* Task to complete
In these entries, tally the lines where "chevron" occurs. Respond with only the count.

*** Material to process Section Begins ***

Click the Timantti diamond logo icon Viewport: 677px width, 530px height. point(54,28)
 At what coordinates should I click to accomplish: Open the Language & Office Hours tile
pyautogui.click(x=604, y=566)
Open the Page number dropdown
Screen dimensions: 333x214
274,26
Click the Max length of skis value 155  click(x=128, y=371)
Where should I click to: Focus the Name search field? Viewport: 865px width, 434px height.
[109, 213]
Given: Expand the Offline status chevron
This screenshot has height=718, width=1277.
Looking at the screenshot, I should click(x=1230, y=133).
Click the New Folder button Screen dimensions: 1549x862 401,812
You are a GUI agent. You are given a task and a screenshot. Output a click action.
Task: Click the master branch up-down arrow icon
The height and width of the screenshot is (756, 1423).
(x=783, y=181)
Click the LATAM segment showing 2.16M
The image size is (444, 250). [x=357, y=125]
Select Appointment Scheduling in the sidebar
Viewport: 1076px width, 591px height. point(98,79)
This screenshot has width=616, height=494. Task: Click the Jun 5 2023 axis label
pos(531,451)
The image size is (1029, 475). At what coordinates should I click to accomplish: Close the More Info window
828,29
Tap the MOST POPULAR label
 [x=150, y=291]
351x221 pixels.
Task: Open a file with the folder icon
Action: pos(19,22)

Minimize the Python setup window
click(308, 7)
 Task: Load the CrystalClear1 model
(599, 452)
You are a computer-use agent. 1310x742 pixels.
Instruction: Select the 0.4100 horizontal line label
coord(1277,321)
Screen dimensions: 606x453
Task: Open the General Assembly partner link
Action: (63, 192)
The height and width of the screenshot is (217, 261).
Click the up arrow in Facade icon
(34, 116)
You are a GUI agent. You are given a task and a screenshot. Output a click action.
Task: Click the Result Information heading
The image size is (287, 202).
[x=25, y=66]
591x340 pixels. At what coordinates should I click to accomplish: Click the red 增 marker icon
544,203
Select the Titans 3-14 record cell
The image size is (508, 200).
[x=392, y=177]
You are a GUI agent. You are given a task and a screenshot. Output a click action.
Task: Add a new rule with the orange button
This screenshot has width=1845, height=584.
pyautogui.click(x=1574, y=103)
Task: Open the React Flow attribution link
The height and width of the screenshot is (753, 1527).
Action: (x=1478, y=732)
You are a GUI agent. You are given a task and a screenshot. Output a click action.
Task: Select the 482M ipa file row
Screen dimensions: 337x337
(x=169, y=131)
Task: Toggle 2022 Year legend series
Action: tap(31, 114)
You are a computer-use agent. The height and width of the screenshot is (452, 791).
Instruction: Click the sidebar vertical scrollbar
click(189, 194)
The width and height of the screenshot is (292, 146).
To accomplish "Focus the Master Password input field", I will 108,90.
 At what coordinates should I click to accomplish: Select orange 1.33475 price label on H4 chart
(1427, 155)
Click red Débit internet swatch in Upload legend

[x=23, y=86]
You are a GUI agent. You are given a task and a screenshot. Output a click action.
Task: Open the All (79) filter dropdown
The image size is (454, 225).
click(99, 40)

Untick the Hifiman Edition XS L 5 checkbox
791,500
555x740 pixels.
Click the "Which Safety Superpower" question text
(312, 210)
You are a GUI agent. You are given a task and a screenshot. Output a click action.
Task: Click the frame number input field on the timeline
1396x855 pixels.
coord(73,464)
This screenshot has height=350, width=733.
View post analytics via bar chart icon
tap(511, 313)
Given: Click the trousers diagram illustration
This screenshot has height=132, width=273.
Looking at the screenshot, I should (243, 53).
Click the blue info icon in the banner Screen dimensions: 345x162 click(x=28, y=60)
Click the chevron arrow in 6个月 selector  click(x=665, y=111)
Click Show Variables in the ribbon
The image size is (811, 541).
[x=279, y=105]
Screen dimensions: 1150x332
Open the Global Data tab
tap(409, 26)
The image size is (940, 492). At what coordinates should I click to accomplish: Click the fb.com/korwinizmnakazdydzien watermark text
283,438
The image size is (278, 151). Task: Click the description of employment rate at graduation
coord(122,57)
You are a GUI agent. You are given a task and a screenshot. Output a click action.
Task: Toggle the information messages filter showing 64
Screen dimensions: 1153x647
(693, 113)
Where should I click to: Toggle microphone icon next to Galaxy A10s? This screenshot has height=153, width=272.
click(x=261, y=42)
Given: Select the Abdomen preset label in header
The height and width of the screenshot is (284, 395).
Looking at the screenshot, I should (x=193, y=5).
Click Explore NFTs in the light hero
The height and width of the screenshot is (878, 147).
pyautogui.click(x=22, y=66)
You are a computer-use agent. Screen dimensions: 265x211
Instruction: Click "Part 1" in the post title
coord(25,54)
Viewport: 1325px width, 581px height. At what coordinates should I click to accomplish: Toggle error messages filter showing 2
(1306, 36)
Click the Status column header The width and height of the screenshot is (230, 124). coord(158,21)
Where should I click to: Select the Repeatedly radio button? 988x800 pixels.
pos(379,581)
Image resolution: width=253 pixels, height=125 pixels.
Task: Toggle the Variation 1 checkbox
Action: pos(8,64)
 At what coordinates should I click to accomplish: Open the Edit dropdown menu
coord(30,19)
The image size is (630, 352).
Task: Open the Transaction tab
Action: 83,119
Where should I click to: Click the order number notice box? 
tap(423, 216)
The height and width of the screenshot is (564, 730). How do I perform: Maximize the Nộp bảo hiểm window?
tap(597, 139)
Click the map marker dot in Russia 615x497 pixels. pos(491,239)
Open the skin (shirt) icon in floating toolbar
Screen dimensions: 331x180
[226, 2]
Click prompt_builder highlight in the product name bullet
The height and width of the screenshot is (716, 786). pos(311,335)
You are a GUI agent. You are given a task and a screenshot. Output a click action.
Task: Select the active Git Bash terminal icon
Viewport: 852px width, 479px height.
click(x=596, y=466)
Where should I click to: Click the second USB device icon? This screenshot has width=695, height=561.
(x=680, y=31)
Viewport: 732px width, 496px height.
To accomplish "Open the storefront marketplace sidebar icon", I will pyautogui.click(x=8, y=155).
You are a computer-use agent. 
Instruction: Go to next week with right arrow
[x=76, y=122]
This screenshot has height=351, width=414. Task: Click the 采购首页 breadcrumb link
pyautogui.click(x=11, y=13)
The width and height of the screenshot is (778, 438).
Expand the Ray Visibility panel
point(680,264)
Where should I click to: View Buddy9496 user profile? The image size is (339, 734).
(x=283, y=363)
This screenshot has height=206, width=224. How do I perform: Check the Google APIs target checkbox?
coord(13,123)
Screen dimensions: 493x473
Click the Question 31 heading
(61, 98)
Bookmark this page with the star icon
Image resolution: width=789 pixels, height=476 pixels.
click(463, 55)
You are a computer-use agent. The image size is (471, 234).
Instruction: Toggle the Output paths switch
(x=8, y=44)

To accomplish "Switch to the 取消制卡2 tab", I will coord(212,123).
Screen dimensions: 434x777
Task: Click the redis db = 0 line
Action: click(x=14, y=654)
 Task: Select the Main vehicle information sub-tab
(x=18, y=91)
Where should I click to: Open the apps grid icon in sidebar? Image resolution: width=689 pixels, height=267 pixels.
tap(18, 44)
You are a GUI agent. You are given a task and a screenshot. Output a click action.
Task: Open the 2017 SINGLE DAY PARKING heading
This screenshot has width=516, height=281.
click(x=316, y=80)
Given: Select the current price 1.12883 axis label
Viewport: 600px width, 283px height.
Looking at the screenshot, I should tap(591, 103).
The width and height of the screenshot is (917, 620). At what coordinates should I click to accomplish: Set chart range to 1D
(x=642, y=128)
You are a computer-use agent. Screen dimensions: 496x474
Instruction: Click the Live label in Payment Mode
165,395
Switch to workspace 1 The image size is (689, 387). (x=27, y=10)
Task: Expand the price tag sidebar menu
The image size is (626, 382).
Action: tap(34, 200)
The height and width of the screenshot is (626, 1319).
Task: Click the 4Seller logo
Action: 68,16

*** Material to process Section Ends ***

* Response for this exercise
2